La rete dello Stato Islamico in Germania
CNN ha ottenuto un documento di 345 pagine dagli investigatori tedeschi relativo alla rete terroristica che sembra esserci dietro all’attentato di Berlino. Stando ai documenti, Amri faceva parte di un gruppo di persone che orbitava attorno ad Ahmad Abdelazziz, conosciuto anche come Abu Walaa, un predicatore di origine irachena arrestato a novembre nella città tedesca di Hildesheim con l’accusa di terrorismo. Walaa non è un predicatore qualsiasi: ha definito se stesso come il rappresentante dello Stato Islamico in Germania ed è considerato dagli investigatori come la figura centrale di una “rete nazionale di indottrinati salafiti-jihadisti che sono strettamente legati tra loro e operano dividendosi i compiti». Le finalità di questa rete – concentrata soprattutto negli stati tedeschi della Renania Settentrionale-Vestfalia e della Bassa Sassonia – sono due: il reclutamento e l’indottrinamento; i suoi membri comunicano tra loro usando Telegram e ottengono i fondi per finanziare il jihad (spesso i viaggi dei “foreign fighters”) tramite furti o truffe sui prestiti.

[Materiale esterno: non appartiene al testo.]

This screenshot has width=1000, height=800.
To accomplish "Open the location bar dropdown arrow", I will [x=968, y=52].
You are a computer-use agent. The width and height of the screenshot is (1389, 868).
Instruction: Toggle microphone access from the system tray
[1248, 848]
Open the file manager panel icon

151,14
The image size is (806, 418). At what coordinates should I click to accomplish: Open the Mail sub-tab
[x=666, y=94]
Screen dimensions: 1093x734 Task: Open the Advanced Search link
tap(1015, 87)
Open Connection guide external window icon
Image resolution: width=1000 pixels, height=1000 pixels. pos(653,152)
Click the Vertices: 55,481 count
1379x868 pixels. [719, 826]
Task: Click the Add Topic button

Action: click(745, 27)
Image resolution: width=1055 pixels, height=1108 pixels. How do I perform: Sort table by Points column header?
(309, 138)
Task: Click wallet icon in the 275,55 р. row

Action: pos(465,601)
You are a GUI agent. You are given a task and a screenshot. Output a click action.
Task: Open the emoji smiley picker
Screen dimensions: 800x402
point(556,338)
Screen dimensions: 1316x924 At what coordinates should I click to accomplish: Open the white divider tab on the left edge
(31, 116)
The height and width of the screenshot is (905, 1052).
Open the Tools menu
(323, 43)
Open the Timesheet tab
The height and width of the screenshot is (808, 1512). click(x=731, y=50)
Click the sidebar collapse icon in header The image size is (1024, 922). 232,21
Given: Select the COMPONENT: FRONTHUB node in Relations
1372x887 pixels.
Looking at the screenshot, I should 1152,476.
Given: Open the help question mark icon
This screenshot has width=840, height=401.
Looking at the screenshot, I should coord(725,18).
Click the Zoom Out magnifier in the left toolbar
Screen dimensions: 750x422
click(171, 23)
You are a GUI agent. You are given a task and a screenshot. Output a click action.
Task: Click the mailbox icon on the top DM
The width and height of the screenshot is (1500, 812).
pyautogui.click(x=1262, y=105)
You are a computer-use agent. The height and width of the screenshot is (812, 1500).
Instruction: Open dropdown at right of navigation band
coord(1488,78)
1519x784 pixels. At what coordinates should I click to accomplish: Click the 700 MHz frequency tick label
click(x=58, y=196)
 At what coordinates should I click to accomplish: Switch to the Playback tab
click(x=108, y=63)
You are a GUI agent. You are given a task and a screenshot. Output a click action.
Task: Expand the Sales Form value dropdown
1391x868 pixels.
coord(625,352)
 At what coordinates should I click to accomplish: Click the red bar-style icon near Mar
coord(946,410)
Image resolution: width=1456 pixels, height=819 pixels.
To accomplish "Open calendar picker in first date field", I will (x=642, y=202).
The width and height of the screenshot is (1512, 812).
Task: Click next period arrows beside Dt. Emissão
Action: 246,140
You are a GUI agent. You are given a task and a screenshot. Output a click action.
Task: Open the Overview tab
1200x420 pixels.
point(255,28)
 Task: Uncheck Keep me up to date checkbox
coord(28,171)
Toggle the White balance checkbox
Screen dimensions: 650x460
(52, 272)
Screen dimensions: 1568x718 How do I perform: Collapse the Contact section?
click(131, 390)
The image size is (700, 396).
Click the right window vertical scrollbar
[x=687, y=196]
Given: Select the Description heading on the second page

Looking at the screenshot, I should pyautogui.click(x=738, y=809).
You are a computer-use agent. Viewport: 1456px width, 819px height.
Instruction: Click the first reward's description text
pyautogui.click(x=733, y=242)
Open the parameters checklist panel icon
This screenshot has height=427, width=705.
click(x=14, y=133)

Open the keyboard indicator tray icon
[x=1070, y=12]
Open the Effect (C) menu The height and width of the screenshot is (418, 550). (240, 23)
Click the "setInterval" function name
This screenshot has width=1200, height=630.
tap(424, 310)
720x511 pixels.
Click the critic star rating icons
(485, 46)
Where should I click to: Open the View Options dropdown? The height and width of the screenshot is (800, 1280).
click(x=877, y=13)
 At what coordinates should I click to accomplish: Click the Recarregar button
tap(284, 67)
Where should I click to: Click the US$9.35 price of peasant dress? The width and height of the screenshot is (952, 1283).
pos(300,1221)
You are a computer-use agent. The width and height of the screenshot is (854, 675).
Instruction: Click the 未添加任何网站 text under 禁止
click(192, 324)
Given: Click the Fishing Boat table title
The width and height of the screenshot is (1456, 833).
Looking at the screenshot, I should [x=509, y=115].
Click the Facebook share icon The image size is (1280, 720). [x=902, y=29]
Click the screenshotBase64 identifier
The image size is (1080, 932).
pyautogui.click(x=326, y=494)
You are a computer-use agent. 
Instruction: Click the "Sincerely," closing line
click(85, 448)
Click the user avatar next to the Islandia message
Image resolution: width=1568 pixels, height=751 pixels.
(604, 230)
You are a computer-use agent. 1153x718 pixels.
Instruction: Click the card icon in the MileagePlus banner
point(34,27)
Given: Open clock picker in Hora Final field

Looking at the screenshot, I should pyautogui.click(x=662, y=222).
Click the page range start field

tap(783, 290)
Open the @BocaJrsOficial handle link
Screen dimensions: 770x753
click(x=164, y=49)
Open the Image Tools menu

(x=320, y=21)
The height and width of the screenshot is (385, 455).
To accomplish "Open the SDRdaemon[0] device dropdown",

Secondo gli investigatori tedeschi, Anis Amri aveva avuto anche una specie di mentore nel gruppo di Walaa: Boban Simeonovic, un 36enne tedesco-serbo proveniente da Dortmund, (Renania Settentrionale-Vestfalia), e considerato molto radicale. Simeonovic, anche lui arrestato per terrorismo a novembre insieme a Walaa, aveva alcuni contatti diretti con diversi operativi tedeschi dello Stato Islamico in Siria. Alla fine del 2015, quando Amri si stava preparando ad andare in Siria per unirsi allo Stato Islamico, Simeonovic lo portò a fare lunghe escursioni per tenerlo in forma e si occupò di organizzare il suo viaggio tramite i contatti che aveva alla moschea di Hildesheim. Non è chiaro il motivo per cui alla fine Amri non partì. Grazie ai racconti di un informatore della polizia nella rete di Walaa, si sa però che Amri a un certo punto cominciò a pensare di compiere attacchi terroristici in Germania.
Non si conoscono ancora molti dettagli sul tipo di contatti che questa rete guidata da Walaa ha intrattenuto con i vertici dello Stato Islamico in Siria e in Iraq. Secondo le informazioni che un disertore dello Stato Islamico ha dato agli investigatori tedeschi, Abu Walaa aveva una certa influenza a Raqqa: un suo accolito era diventato capo della sezione tedesca del servizio di sicurezza dello Stato Islamico ed era in contatto con Abu Muhammad al Adnani, che fino alla sua morte è stato considerato il secondo uomo più potente del gruppo dopo Abu Bakr al Baghdadi. Anis Amri, l’attentatore di Berlino, era certamente parte di questa rete.